[Dataset records]
=======

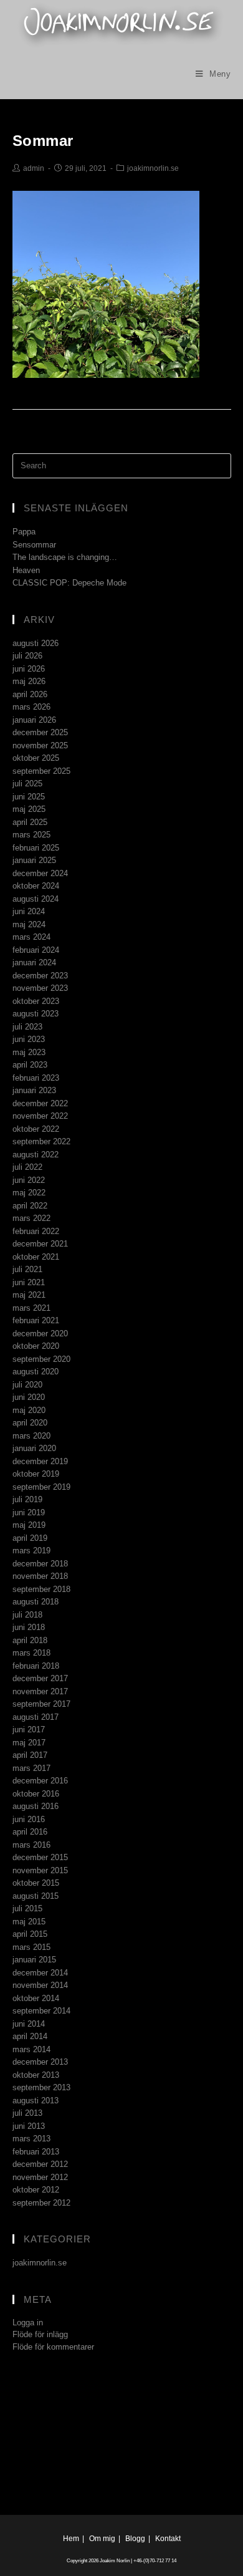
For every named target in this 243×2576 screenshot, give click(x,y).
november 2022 (40, 1116)
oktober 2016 (35, 1793)
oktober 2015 (35, 1883)
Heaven (26, 570)
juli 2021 (27, 1269)
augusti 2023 (35, 1013)
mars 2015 (31, 1947)
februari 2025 (35, 847)
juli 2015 (27, 1908)
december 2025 (40, 732)
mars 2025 (31, 834)
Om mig (102, 2538)
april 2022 (29, 1205)
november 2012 (40, 2177)
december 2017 (40, 1678)
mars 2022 (31, 1218)
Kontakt (168, 2538)
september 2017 (41, 1704)
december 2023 (40, 975)
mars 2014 (31, 2049)
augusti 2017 (35, 1717)
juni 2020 (28, 1397)
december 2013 (40, 2062)
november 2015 (40, 1870)
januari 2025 (34, 860)
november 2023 (40, 988)
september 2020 (41, 1359)
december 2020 (40, 1333)
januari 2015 (34, 1959)
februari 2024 (35, 950)
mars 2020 (31, 1435)
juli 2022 (27, 1167)
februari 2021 (35, 1320)
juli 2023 (27, 1026)
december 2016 (40, 1780)
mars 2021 (31, 1308)
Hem (71, 2538)
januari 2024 (34, 962)
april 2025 (29, 822)
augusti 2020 (35, 1371)
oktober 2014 (35, 1998)
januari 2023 (34, 1090)
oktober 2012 (35, 2189)
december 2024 (40, 873)
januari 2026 (34, 720)
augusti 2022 (35, 1154)
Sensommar (34, 544)
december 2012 (40, 2164)
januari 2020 (34, 1448)
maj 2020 (28, 1410)
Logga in (27, 2322)
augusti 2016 (35, 1806)
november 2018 (40, 1576)
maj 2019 (28, 1525)
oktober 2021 (35, 1256)
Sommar (43, 140)
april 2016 (29, 1831)
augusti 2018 (35, 1601)
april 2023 (29, 1064)
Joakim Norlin (115, 2561)
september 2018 (41, 1589)
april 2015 (29, 1934)
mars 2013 (31, 2138)
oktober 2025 (35, 758)
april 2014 (29, 2036)
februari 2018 (35, 1666)
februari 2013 (35, 2151)
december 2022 (40, 1103)
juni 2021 (28, 1282)
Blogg (135, 2538)
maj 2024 (28, 924)
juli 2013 (27, 2113)
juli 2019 (27, 1499)
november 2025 (40, 745)
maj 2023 (28, 1052)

=======

### WORK TO COMPLETE
Your answer must be the lines above from the one containing "november 2012 (40, 2177)" to the one containing "april 2015 (29, 1934)", both included, restated word for word.

### COMPLETED TASK
november 2012 (40, 2177)
december 2017 (40, 1678)
mars 2022 (31, 1218)
Kontakt (168, 2538)
september 2017 (41, 1704)
december 2023 (40, 975)
mars 2014 (31, 2049)
augusti 2017 (35, 1717)
juni 2020 (28, 1397)
december 2013 (40, 2062)
november 2015 (40, 1870)
januari 2025 (34, 860)
november 2023 (40, 988)
september 2020 (41, 1359)
december 2020 (40, 1333)
januari 2015 (34, 1959)
februari 2024 (35, 950)
mars 2020 (31, 1435)
juli 2022 (27, 1167)
februari 2021 (35, 1320)
juli 2023 (27, 1026)
december 2016 (40, 1780)
mars 2021 (31, 1308)
Hem (71, 2538)
januari 2024 (34, 962)
april 2025 (29, 822)
augusti 2020 (35, 1371)
oktober 2014 (35, 1998)
januari 2023 (34, 1090)
oktober 2012 (35, 2189)
december 2024 (40, 873)
januari 2026 (34, 720)
augusti 2022 (35, 1154)
Sensommar (34, 544)
december 2012 (40, 2164)
januari 2020 (34, 1448)
maj 2020 (28, 1410)
Logga in (27, 2322)
augusti 2016 (35, 1806)
november 2018 (40, 1576)
maj 2019 (28, 1525)
oktober 2021 (35, 1256)
Sommar (43, 140)
april 2016 (29, 1831)
augusti 2018 (35, 1601)
april 2023 (29, 1064)
Joakim Norlin (115, 2561)
september 2018 (41, 1589)
april 2015 (29, 1934)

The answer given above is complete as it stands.